Why DC's Metro Wants to Automate Its Trains

(bloomberg.com)

3 points | by raybb 14 hours ago ago

1 comments

  • jauntywundrkind 9 hours ago

    They keep talking about the automation... but it feels like at least half the money will be spent enclosing the tracks.

    Its a pity people can't keep their shit together, to the degree where this is semi-necessary for the three or four incidents a year this is meant to prevent.

    Taking the amazing brutalist concrete heavy form of the metro and throwing some ugly plastic barriers up, carving up the space, is going to be a huge loss imo. It's amazing feeling like you are on such a chamber, and now you'll be in a crowded alley, cut off from the space around you.

    It's wild how this is sold. The automation is not the real story here, is a cover story. This sort of safety-ification is happening everywhere. There are some beautiful bridges over our Rock Creek Park, that feel so amazing to cross. Those are having huge severe fences put up. They decided nets wouldn't be ok, because the people in the park would sort of see them, so it's huge entrapping fences.

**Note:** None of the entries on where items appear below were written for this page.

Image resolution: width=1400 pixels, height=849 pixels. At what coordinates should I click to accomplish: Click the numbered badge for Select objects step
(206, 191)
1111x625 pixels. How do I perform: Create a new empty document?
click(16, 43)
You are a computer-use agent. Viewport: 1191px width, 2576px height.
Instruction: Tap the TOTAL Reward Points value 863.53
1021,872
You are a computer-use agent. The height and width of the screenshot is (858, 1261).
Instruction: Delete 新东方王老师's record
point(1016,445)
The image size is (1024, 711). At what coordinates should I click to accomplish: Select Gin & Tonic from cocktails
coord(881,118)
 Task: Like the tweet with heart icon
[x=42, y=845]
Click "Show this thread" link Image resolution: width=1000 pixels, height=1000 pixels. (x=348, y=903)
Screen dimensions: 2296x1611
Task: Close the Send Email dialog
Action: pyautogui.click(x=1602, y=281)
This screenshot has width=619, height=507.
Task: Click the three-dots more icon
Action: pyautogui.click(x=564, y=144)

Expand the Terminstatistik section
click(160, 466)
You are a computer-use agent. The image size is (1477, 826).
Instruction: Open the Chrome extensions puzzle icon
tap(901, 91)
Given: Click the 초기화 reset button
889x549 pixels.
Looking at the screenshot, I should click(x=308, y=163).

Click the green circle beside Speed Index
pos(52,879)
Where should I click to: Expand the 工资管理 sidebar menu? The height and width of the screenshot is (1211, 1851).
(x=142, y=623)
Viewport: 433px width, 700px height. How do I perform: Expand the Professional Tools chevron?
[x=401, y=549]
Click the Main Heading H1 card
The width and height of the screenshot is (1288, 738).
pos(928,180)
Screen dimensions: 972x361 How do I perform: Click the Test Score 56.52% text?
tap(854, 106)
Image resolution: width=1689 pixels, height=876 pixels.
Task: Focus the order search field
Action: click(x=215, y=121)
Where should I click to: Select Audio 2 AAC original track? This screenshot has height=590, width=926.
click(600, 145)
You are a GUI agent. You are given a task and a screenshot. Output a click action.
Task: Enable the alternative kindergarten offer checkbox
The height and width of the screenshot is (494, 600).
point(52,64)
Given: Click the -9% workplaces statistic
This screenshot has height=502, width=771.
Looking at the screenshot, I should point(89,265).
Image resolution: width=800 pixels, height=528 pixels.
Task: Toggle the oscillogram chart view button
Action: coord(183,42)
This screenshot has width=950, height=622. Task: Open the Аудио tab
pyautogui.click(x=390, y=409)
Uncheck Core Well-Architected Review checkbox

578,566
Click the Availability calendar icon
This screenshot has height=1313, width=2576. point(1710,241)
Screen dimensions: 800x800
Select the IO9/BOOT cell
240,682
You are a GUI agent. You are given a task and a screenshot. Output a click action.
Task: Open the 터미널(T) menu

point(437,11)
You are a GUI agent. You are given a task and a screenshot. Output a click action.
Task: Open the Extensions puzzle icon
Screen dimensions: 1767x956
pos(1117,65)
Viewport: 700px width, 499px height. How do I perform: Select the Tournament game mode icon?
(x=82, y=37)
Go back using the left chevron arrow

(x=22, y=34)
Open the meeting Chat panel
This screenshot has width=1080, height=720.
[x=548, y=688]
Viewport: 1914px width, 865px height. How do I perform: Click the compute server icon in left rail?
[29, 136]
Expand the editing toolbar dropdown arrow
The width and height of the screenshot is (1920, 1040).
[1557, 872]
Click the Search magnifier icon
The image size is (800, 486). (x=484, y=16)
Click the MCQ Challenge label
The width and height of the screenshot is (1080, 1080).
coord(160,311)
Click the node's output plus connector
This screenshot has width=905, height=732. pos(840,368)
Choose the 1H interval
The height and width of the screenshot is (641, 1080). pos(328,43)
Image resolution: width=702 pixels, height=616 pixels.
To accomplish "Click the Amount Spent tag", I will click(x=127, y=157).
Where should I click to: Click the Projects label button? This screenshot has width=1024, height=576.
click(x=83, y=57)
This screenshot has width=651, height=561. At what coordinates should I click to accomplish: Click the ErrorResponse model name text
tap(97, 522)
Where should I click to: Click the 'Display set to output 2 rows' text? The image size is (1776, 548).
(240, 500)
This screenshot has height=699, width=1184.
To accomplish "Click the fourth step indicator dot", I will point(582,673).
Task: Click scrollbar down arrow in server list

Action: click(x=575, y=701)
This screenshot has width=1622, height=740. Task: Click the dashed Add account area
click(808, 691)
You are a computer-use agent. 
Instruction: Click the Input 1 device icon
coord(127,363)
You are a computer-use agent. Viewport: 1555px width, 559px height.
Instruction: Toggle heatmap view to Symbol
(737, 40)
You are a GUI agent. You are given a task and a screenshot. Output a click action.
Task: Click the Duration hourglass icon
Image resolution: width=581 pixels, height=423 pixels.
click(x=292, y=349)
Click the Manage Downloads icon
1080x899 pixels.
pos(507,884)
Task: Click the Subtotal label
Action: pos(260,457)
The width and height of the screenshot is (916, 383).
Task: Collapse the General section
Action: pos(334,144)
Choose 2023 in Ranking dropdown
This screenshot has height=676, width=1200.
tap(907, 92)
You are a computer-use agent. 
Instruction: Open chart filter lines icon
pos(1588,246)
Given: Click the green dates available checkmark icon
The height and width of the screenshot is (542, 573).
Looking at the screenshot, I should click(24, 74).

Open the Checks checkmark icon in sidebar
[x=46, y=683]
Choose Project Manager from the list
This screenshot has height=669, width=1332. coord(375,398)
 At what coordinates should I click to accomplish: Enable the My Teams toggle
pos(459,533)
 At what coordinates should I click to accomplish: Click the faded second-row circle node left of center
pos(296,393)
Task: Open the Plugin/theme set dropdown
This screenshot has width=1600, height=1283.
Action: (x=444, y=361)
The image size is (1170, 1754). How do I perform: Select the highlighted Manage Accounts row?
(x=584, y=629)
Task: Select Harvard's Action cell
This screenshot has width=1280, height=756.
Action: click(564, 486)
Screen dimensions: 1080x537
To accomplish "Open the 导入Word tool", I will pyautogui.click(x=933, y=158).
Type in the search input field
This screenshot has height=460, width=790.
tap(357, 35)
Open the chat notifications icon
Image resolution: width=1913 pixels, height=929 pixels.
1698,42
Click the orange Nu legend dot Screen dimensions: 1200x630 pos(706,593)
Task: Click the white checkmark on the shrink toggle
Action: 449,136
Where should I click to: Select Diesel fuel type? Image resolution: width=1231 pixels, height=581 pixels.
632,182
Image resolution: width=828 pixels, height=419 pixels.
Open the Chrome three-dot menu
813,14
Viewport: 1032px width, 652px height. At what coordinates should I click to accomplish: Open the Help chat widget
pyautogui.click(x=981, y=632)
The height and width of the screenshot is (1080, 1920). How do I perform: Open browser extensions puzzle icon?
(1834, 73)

    It makes me really sad seeing society have to cordon itself in, enclose itself. The metro, the Duke Ellington Bridge: these had some real majesty to these experiences, felt amazing. But society demands it's securities. Fence the world in. I'm being a bit callous, but I find this such a sad indicator, such a bad shift for the world, people being cut off from such rare spatial connections.